* _EXTRACT PROVIDED_
I composed Notes in a Notebook, my little piece for two violins and violoncello, back in early January. The Weber Quartet premiered it two weeks ago, yesterday. I have been wanting to discuss it here on my blog ever since, and finally had the chance to sit down to write about it.
Writing “Notes…” only took a few days. Admittedly, though, that is not entirely true; I had been planning out the piece in my head for at least a week before I actually sat down to work on it. This type of process often works well for me: first, mulling over the general structure and working out some ideas, and only when I start to have a picture of the music in my head do I begin putting down notes.
In this case, I already had decided on basing the new piece on an earlier composition of mine: Books on a Bookshelf, a septet that premiered with great success back in 2021. The septet consists of six movements, each inspired by a book that I particularly enjoy, and which can be performed in any order. In a similar way, but on a much larger scale, I based the Rhapsody for oboe, bassoon and piano I composed last year for Trio Nastela on my short story opera, The Loving Mother. If you’re interested in deep dives on my compositional process, you should go back and read my substantial, three-part walkthrough of how I wrote that piece.

* _THE TASKS_
1. Reproduce the blog post about Notes in a Notebook verbatim from "I composed Notes" to "write about it.".
2. Name every musical instrument mentioned in the blog post about Notes in a Notebook.
3. Please continue the blog post about Notes in a Notebook from its last sentence.

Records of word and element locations
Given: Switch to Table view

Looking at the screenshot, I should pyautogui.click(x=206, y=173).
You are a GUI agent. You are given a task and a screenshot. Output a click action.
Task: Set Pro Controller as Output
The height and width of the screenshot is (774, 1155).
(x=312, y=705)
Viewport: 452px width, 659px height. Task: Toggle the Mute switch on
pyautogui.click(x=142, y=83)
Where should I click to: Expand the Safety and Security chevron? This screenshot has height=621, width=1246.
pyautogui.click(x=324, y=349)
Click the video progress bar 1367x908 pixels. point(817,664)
==
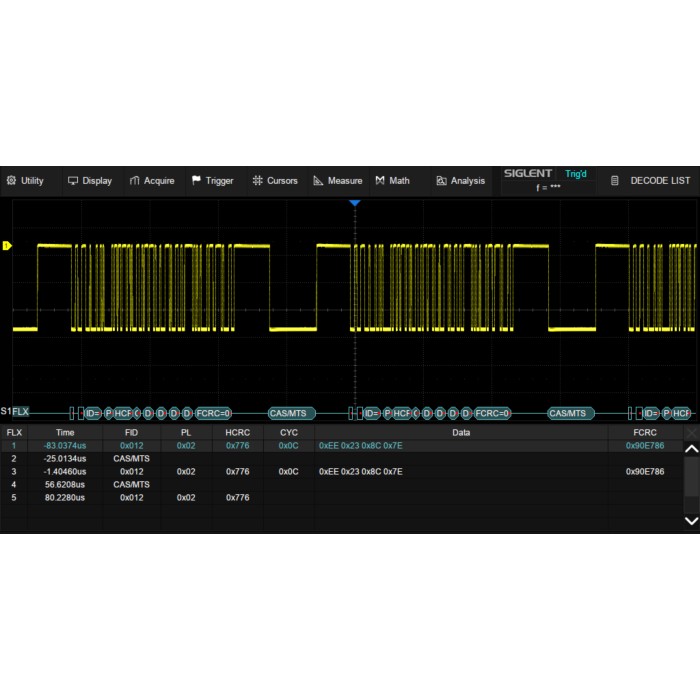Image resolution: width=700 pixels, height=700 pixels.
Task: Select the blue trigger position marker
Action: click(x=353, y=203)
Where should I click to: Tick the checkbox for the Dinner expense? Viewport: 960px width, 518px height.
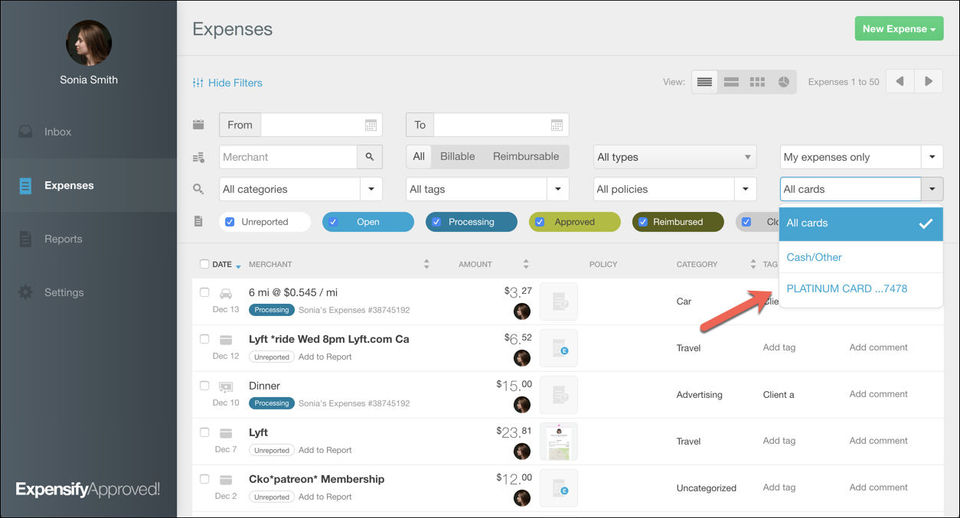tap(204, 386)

* _SOLVED TASKS_
1.
I composed Notes in a Notebook, my little piece for two violins and violoncello, back in early January. The Weber Quartet premiered it two weeks ago, yesterday. I have been wanting to discuss it here on my blog ever since, and finally had the chance to sit down to write about it.

2. violin, violoncello, oboe, bassoon, piano

3.
The scale of this commission from the Weber Quartet wasn’t a good fit for repurposing the open form of the original, but I still wanted to include at least a little bit of music from each of the six movements. The only real difficulty I pictured in advance of adapting the older music was wanting to reduce a texture of more than three parts. Still, potentially a stimulating challenge, and possibly even a welcome step in repurposing the material in a way that would make it feel fresh again and not just like a simple rehash.
The structure of Notes in a Notebook
The repeated unison tritone fall which opens the piece is the only wholly original musical idea in “Notes…”, although it arguably fits in quite well with the mostly tonally anarchic themes and motifs lifted from the septet. The hectic sixteenth ostinato introduced by the first violin in bar 4 and the unison melody in bars 14–16 both come from the movement “Allegro agitato” in the septet, and make up the basis for the first part of “Notes…”, together with the tritone fall.


The free-tonal but very romantic melody played by the two violins in bars 41–46 (which is actually made up of three different twelve-tone series!) comes from the movement “Andante risoluto”. The violoncello then takes the lead in bar 47 with a less tonally opaque theme from the movement “Alla marcia”, from which the violins’ sixteenth swells also comes. One detail I am particularly pleased with how it turned out is the melodic line initiated by the violins in bars 51–52 (also from the movement “Alla marcia”) and taken over by the cello on the subito piano B note in bar 53 and onward. The effect came out just as well as I hoped it would.


The middle section of the piece continues with a small motif from the movement “Adagio cantabile e maestoso”, played in octaves by the second violin in bar 64 (actually starting on the upbeat, not pictured here), then taken up by both violins moving into bar 65. The cello’s anxious rising motif in bars 66–68 is assembled from parts of several ideas from the movement “Alla marcia”. The unison melody in 70–71 also comes from the same movement.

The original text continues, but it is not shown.